AIM:
Lay out the records below as a Markdown table with the columns n and Line, one row per line and blank lines omitted. Begin at the line that contains "Task: Open the Fault tolerance dropdown" and stop after the line that contains "(x=125, y=261)", and leave the pictures out of the table.

EXCERPTED RECORDS:
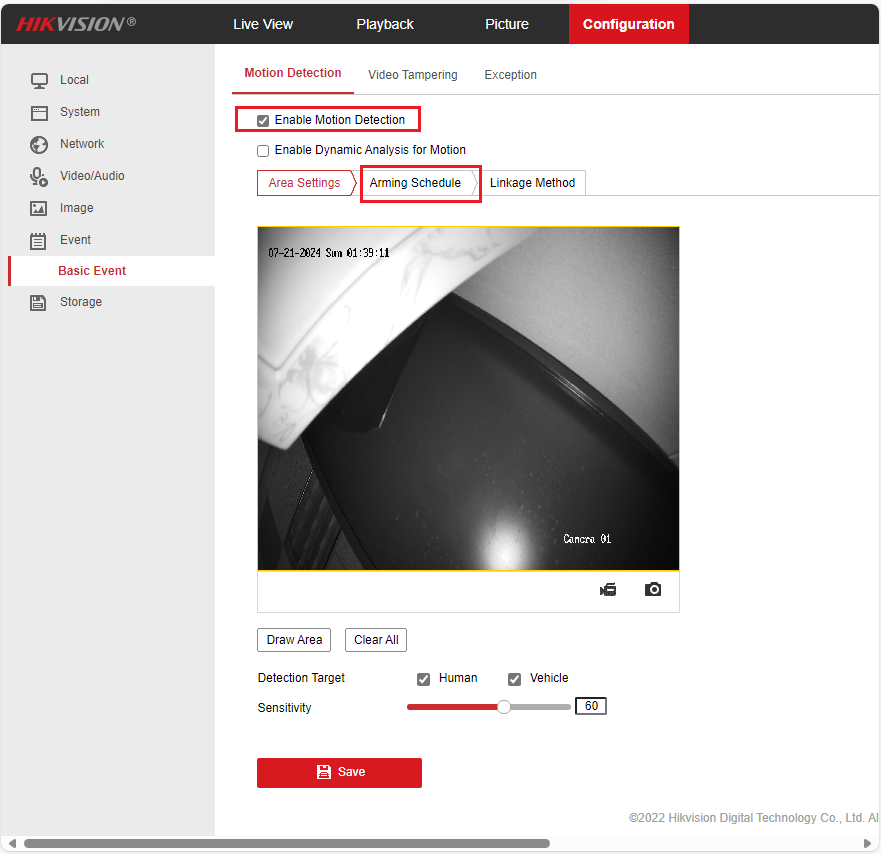Toggle the Human detection target checkbox

pos(424,679)
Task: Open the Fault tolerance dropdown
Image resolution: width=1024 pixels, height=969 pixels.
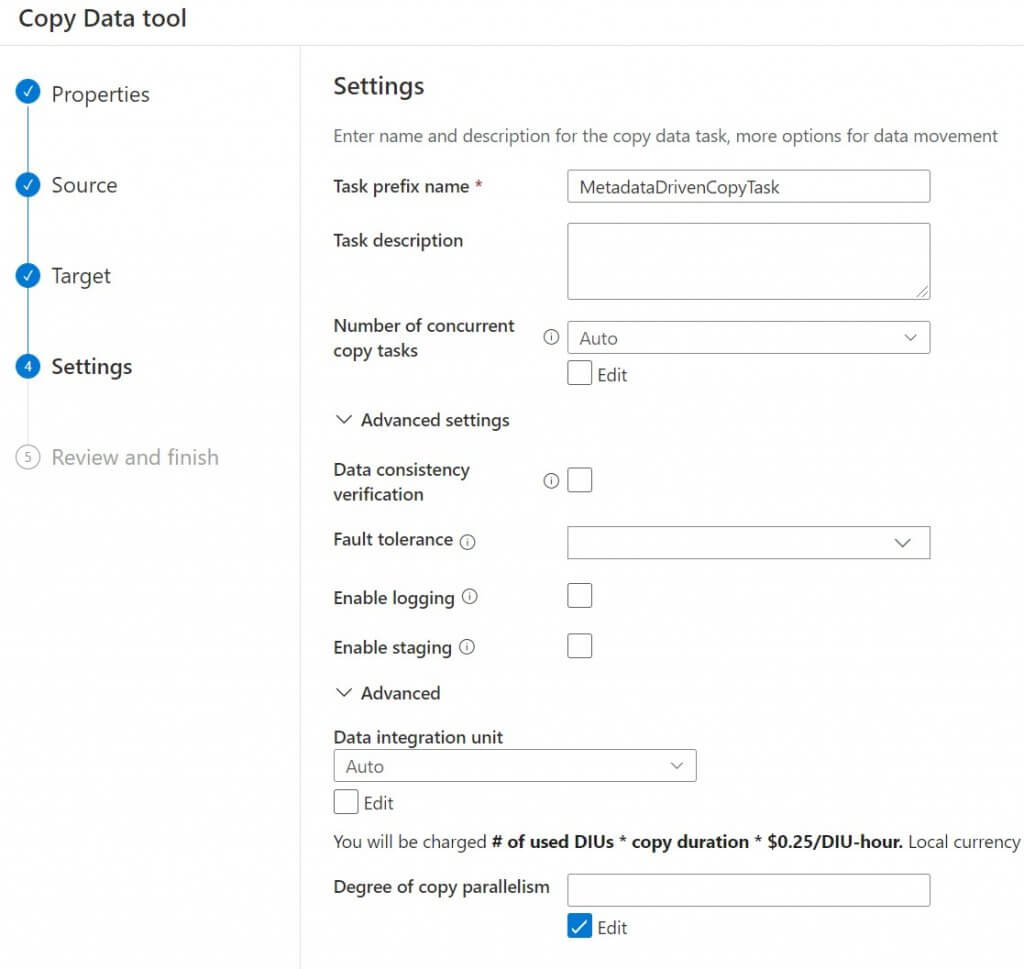Action: pyautogui.click(x=748, y=542)
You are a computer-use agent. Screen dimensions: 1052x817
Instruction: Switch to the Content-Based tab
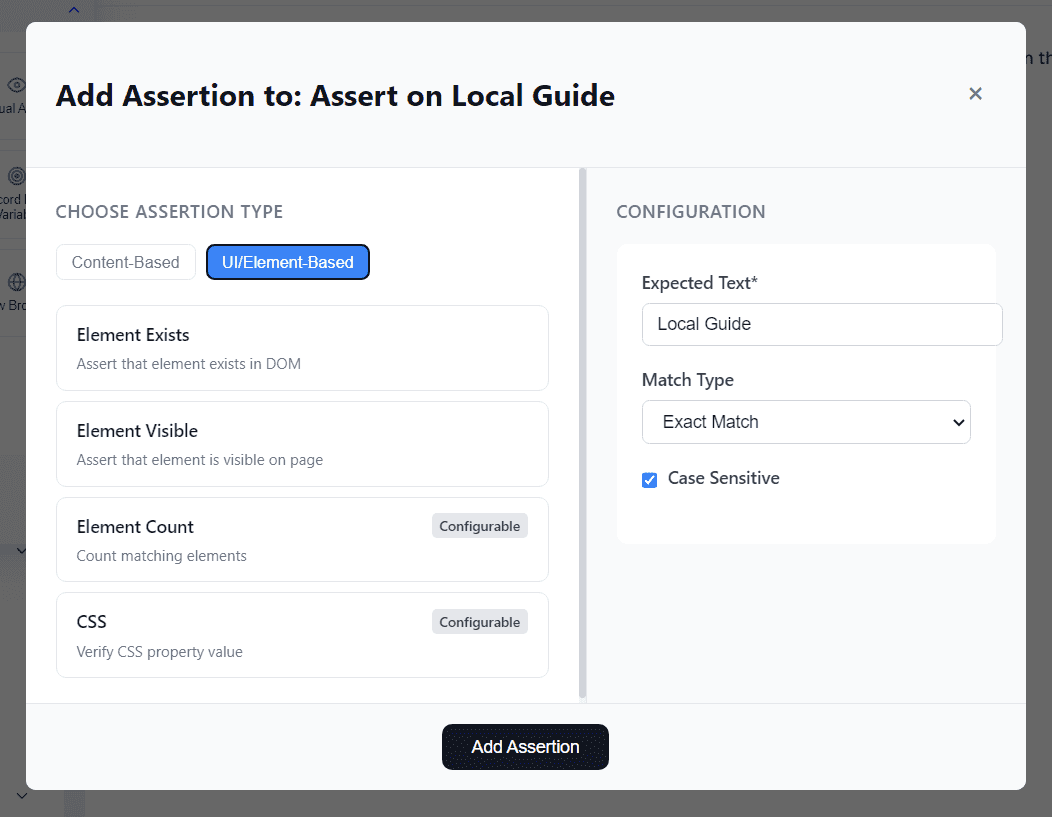(x=125, y=261)
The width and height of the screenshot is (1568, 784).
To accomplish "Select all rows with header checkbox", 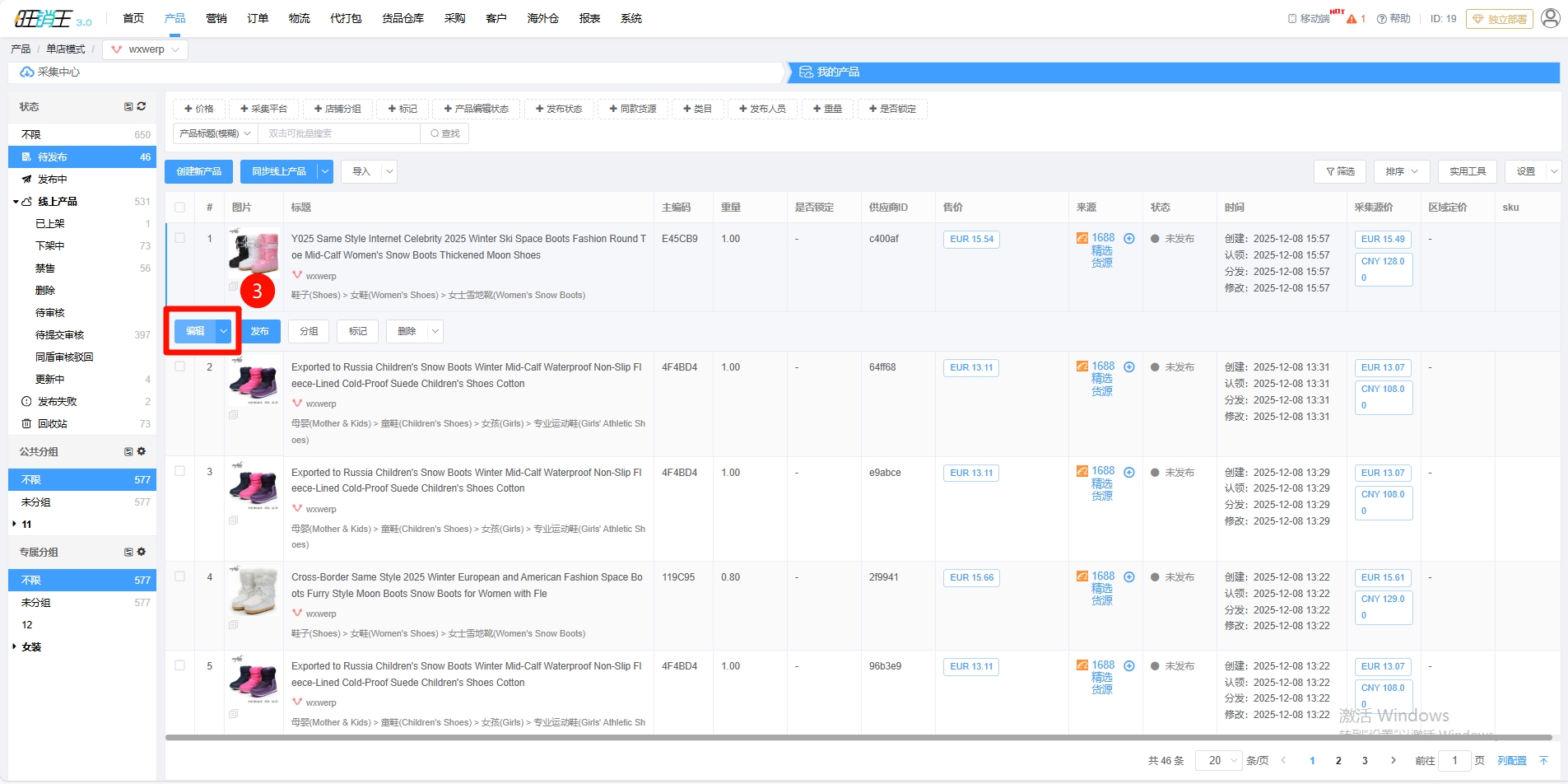I will pos(180,208).
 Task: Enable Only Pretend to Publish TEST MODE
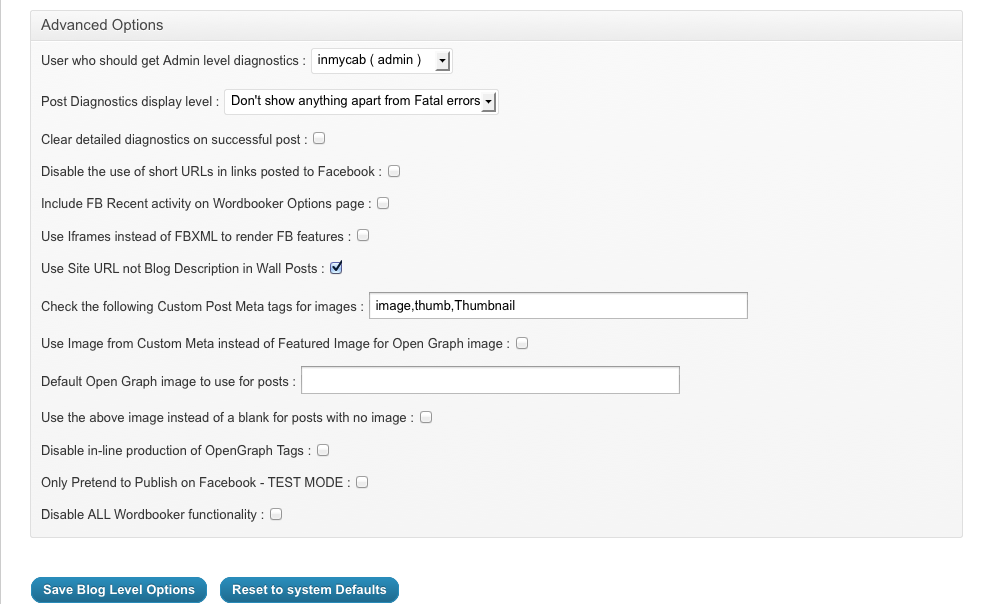click(x=362, y=482)
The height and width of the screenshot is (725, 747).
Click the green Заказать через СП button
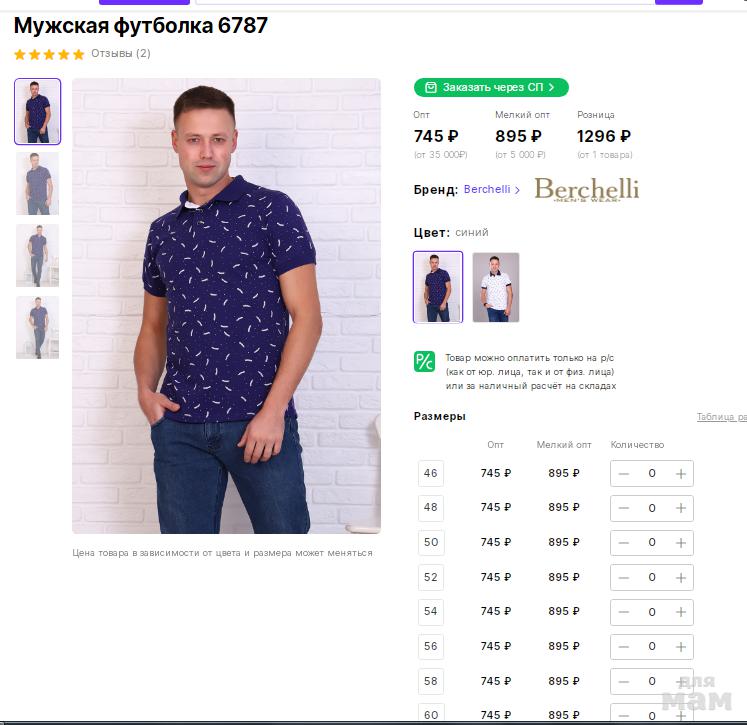tap(491, 88)
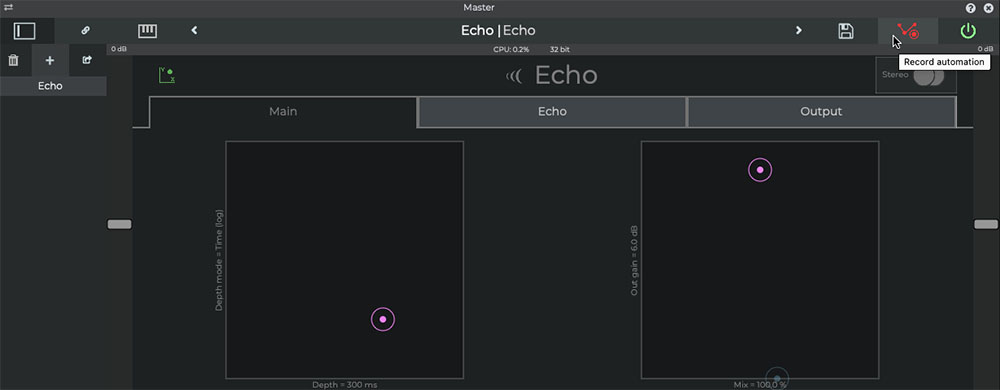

SOLUTION TO THIS TASK:
| n | Line |
|---|---|
| 1 | Task: Open the Fault tolerance dropdown |
| 2 | Image resolution: width=1024 pixels, height=969 pixels. |
| 3 | Action: pyautogui.click(x=748, y=542) |
| 4 | You are a computer-use agent. Screen dimensions: 1052x817 |
| 5 | Instruction: Switch to the Content-Based tab |
| 6 | (x=125, y=261) |